By the way, whatever happened to diesel particulate filters and catalytic converters?

As for the ludicrous repetition of the claim of 29,000 deaths a year, we make our usual reply – Name one!



Of weeds and archers

Last month there appeared a headline that was widely repeated. It was so banal and irrelevant that it caused but a momentary irritation, unworthy of comment.  In the case of your bending author, however, it morphed into a repeated refrain, like those scraps of music known as ear-worms, that needed exorcism. The headline was Plants do maths. It is symptomatic of a new trend among some contemporary scientists, who seem unable to distinguish between the real world and their own models of it. Of course, it was among the global warming scaremongers that such folly reached a destructively costly peak. Other zealots, such as the relatively new salt fanatics, choose to ignore the existence of efficient control mechanisms (homeostasis) that blights their cause. If the interpretation behind this particular headline were true, then virtually every organ in the human body does mathematics. The largest human organ, the skin, takes part in a remarkably precise mechanism for controlling temperature (and, as it happens, salt) which is only thought about when disrupted by disease or deficiency, sometimes leading to death. In the case of salt, the deficiency (hyponatraemia) can kill (real people with real names and post-mortems, not the imaginary products of fantasy epidemiology).
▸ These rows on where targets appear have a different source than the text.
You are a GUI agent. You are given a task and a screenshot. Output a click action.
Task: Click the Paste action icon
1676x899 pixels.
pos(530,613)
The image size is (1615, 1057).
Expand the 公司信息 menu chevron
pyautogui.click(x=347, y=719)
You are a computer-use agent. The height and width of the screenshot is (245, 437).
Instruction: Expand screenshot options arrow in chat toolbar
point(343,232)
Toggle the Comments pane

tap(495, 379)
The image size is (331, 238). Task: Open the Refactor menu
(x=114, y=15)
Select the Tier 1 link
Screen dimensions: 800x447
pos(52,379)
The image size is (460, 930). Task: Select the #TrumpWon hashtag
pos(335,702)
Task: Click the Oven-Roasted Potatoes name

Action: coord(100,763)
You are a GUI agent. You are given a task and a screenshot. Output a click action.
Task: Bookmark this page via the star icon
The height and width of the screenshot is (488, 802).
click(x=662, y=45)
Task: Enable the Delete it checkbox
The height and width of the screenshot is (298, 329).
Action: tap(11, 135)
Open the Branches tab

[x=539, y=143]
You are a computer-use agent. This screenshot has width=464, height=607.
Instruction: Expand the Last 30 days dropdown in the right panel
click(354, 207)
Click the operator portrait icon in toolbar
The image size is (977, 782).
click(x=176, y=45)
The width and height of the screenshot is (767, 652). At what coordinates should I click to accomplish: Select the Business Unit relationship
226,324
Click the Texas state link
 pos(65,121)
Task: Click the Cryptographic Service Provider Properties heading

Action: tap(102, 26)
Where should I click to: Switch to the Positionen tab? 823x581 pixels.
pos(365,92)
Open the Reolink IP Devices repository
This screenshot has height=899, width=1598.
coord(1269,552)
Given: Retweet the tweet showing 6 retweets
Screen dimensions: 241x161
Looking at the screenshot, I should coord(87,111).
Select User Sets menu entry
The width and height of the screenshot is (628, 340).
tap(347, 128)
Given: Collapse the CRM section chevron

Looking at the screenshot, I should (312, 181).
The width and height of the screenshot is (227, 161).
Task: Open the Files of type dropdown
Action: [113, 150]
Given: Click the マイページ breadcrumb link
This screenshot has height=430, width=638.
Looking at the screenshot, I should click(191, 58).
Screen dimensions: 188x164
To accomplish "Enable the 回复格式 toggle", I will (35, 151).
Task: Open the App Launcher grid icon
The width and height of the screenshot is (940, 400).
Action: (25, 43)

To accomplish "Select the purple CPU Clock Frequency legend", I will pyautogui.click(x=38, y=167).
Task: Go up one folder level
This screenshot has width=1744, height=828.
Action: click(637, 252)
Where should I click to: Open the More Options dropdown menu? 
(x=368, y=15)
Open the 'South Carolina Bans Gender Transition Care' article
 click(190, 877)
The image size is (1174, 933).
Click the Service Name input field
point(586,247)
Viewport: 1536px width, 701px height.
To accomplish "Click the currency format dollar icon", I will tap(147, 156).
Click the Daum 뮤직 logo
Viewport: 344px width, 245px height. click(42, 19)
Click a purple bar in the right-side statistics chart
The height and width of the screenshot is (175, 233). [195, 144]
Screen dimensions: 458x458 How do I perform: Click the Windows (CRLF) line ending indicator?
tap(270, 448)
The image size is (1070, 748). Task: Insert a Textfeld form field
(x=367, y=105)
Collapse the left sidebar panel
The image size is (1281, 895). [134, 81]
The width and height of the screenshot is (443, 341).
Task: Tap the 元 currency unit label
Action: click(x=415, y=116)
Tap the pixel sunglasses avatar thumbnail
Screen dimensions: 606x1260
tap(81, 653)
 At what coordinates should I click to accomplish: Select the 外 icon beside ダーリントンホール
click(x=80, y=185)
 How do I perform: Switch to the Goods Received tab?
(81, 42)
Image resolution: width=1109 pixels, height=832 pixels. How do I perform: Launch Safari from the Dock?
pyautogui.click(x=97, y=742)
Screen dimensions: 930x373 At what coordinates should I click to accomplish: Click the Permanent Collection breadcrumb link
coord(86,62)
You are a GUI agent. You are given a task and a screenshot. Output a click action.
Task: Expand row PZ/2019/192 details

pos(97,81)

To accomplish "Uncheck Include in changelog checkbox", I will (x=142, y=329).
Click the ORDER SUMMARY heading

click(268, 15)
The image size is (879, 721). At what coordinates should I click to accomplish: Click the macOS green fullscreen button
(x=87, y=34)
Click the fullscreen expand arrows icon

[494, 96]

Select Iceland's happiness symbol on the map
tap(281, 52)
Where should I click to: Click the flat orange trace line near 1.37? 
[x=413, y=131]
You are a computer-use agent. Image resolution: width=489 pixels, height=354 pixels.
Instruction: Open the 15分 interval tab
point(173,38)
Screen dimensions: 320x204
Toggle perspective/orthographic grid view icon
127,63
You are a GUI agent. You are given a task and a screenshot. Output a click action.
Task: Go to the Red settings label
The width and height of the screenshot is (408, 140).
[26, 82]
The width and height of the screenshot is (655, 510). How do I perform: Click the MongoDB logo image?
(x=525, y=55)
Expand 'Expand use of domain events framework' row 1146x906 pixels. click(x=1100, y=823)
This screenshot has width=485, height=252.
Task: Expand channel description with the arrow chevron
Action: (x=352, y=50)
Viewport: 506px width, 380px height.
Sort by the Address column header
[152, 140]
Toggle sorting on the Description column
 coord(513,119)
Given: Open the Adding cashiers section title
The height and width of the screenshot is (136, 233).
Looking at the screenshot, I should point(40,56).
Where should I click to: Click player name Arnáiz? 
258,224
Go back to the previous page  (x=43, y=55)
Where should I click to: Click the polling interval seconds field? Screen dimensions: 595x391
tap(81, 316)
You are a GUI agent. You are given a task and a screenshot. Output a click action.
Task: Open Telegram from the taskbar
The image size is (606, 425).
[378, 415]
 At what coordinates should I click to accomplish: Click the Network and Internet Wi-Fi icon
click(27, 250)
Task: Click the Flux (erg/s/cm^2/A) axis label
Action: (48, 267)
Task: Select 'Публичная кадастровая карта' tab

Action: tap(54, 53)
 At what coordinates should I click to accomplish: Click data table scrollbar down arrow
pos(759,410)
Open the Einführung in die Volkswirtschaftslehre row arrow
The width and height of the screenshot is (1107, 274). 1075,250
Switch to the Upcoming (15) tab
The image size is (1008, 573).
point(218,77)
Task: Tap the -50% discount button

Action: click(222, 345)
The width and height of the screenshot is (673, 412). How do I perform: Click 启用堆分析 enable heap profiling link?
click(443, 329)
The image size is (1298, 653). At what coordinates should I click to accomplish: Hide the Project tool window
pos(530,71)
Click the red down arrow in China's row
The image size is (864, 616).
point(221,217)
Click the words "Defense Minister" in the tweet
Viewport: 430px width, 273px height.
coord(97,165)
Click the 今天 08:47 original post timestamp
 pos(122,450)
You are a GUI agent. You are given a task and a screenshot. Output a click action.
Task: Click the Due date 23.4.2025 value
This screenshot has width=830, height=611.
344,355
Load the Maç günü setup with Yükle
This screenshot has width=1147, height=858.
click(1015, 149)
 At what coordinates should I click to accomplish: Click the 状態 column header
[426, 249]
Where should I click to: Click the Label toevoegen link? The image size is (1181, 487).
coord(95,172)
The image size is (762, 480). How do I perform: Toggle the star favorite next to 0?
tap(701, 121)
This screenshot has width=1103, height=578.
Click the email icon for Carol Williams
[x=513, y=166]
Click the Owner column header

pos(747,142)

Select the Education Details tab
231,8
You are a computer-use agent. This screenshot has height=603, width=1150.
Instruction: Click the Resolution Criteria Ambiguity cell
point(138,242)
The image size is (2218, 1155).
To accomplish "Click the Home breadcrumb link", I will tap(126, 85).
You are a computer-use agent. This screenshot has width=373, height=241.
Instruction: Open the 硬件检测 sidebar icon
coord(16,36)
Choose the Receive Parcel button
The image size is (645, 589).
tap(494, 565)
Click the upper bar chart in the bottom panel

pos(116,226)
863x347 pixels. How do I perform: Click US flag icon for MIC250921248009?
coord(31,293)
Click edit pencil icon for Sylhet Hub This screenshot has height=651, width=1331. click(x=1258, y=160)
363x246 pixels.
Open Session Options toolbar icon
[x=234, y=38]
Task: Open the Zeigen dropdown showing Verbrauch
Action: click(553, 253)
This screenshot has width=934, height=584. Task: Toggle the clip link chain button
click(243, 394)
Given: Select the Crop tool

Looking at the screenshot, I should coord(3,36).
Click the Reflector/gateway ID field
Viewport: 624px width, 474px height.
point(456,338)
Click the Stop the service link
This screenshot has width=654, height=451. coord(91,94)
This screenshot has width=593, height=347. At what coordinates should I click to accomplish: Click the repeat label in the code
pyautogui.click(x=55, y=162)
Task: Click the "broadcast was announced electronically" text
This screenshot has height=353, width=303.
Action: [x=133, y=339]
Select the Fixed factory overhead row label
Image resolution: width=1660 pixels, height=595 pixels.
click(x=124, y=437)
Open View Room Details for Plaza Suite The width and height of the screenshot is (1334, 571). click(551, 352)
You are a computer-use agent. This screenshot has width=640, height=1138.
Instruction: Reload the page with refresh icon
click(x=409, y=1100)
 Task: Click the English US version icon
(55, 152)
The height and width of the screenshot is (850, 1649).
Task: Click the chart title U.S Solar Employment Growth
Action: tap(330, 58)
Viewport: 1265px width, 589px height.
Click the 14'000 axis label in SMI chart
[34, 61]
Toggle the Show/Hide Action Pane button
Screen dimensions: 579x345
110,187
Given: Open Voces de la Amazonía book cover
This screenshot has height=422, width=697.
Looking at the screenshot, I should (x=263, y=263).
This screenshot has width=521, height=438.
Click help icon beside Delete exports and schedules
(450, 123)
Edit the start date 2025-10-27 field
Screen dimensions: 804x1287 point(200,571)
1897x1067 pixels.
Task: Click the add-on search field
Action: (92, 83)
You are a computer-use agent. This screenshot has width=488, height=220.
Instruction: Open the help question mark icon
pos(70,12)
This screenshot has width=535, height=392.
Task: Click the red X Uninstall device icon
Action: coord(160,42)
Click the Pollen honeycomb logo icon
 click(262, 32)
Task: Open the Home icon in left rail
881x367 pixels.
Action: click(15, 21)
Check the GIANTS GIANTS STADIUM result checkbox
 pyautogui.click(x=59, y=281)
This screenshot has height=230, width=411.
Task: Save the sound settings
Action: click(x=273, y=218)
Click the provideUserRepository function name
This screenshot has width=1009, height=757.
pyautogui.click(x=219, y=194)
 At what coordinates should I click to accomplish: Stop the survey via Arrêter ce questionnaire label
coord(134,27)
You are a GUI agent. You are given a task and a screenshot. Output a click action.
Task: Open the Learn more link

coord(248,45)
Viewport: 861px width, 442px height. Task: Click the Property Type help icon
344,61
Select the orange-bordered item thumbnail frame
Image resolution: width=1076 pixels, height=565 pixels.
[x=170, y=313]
Most control systems (particularly biological ones) do not do division. They tend to work on the difference between the real physical variable and a target value. They apply negative feedback, with damping to obviate oscillatory responses. The mathematical model for this is generally a second order differential equation (not necessarily linear). The equation is not the system. It is an imperfect model of it, but a considerable aid to understanding or design.

Without knowing all the details of the plant starch case, one may surmise that all that is required is for usage to made proportional to the concentration, which, by simple mathematical model, defines an exponential decline that never reaches zero. You do not need to measure time to set a time constant. The initial conditions set the trajectory. An electrical analogue is a capacitance charging through a resistance, which becomes linear if the resistance is replaced by a constant-current generator. It should not be beyond the wit of man to create an analogue system, without division, that behaves in the manner of thale cress with starch. The observations pose a number of questions, such as – what is the survival advantage of running down the fuel tank to zero every day?

The champion archer hones his skill by many hours of practice; the archer fish does it by many millennia of evolution. Neither benefits from doing long division. The human scrotum does not say to itself “let x be the unknown” when the weather turns warm. What we have here is a very interesting piece of research trivialised by headline hooks and glossy presentation.

Number of the month – 2

This is the distance in metres at which the archer fish  can bring down its insect prey, without “doing mathematics”.